Simon Colton

Simon Colton (London, 1973)[1] is a British computer scientist, currently working in the Computational Creativity Group at Goldsmiths College in the University of London, where he is Professor of Computational Creativity.[2] He previously led a research group of the same name at Imperial College, London in the position of Reader. He graduated from the University of Durham with a degree in Mathematics, gained an MSc. in Pure Mathematics at the University of Liverpool, and finally a PhD in Artificial Intelligence from the University of Edinburgh, under the supervision of Professor Alan Bundy.

Simon is the driving force behind thepaintingfool.com,[3] an artificial intelligence that he hopes will one day be accepted as an artist in its own right. His work,[4] along with that of Maja Pantic and Michel Valstar, won the British Computing Society Machine Intelligence Award in 2007.[5] The work has also been the subject of some media attention.[1]

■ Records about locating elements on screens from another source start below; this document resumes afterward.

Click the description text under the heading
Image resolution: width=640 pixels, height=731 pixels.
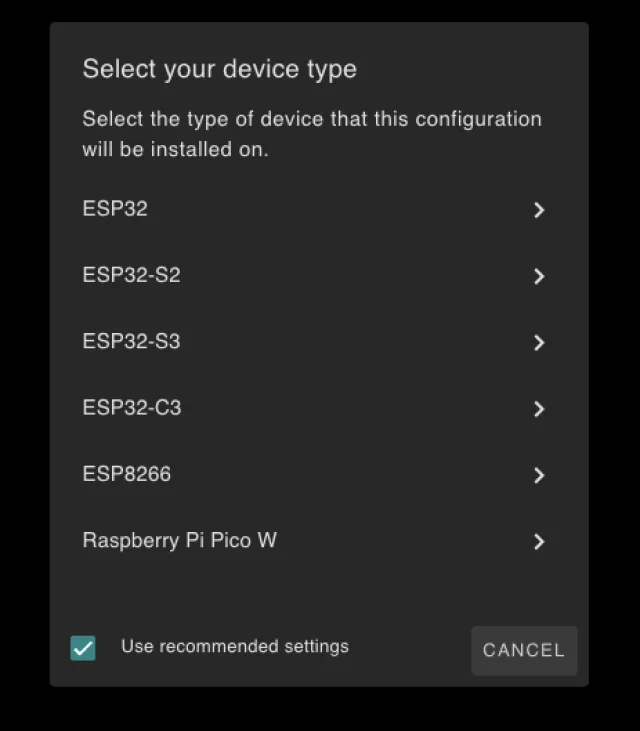pos(311,134)
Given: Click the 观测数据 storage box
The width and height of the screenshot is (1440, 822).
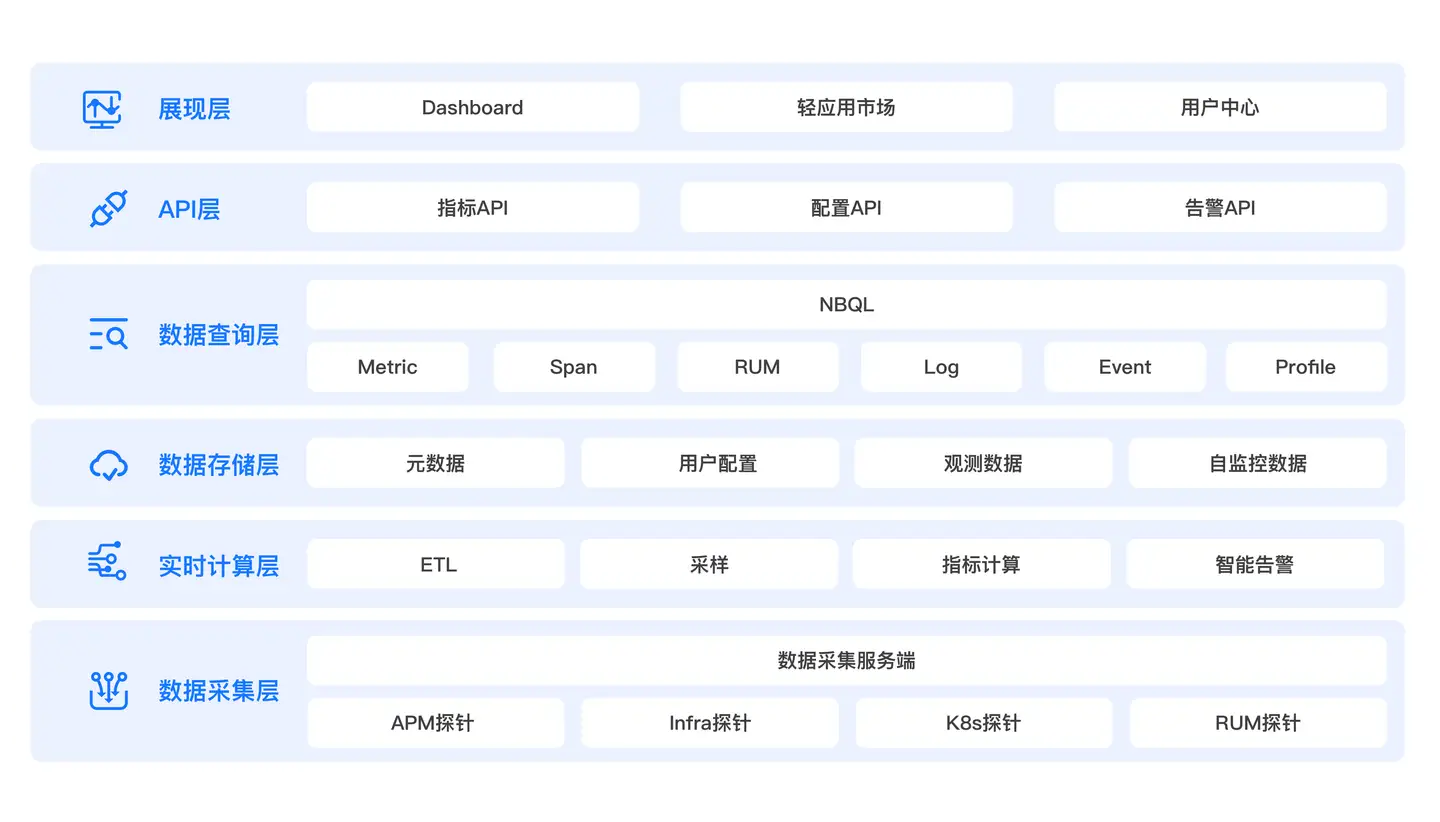Looking at the screenshot, I should [x=982, y=464].
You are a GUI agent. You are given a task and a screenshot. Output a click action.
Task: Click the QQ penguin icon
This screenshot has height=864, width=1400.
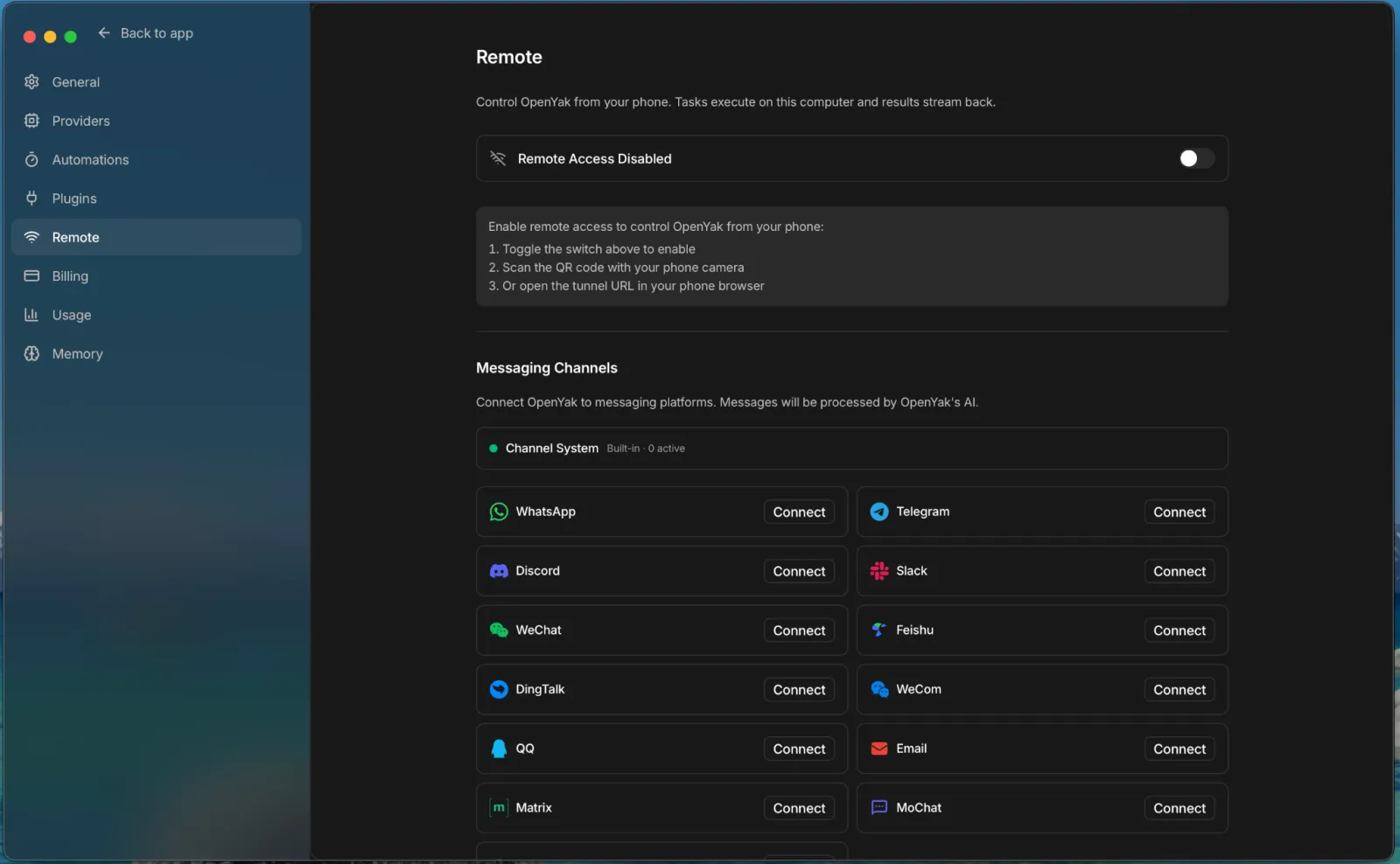click(499, 749)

Prior to his work on The Painting Fool, Simon worked on the HR tool, a reasoning tool that was applied to discover mathematical concepts. The system successfully discovered theorems and conjectures, some of which were novel enough to become published works.[6] Colton's work with HM included the discovery of [refactorable number]s which appeared to be original but turned out to have been previously discovered.[7][8]